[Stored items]
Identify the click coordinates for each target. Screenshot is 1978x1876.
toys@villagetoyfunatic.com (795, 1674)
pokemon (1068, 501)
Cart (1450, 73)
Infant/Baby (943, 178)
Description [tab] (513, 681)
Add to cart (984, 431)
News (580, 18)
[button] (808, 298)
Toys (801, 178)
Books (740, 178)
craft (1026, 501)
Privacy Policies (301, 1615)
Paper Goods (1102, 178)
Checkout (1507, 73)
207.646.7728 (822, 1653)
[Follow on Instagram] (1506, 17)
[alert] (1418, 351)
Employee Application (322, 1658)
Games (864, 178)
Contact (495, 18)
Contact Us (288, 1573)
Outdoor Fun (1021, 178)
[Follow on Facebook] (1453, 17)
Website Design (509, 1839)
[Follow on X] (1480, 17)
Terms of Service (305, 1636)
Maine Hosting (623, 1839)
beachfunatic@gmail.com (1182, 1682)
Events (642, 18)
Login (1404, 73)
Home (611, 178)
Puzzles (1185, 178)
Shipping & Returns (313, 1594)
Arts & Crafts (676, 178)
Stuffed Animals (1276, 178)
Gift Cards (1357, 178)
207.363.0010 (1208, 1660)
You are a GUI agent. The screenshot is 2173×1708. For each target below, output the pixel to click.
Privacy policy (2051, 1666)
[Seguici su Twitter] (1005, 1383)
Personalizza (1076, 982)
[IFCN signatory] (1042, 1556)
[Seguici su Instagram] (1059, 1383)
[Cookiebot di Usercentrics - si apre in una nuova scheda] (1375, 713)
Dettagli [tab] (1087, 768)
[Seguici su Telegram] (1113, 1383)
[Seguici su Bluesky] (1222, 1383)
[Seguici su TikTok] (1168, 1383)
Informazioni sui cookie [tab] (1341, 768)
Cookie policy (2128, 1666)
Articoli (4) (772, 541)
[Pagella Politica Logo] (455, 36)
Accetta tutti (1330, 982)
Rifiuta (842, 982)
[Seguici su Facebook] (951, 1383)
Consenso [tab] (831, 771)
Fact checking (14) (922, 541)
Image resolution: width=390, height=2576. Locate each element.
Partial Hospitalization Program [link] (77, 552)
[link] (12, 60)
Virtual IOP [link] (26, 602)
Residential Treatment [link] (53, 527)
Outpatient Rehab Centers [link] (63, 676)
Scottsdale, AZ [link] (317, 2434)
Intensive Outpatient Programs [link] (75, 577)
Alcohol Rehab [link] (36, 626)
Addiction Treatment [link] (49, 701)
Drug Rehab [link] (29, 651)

◆ Task brief
Would you retype the lines of the data above, from the one holding "[Seguici su Facebook] (951, 1383)" through its final line, exactly and without adding any other line?

◆ Result
[Seguici su Facebook] (951, 1383)
Consenso [tab] (831, 771)
Fact checking (14) (922, 541)
Image resolution: width=390, height=2576. Locate each element.
Partial Hospitalization Program [link] (77, 552)
[link] (12, 60)
Virtual IOP [link] (26, 602)
Residential Treatment [link] (53, 527)
Outpatient Rehab Centers [link] (63, 676)
Scottsdale, AZ [link] (317, 2434)
Intensive Outpatient Programs [link] (75, 577)
Alcohol Rehab [link] (36, 626)
Addiction Treatment [link] (49, 701)
Drug Rehab [link] (29, 651)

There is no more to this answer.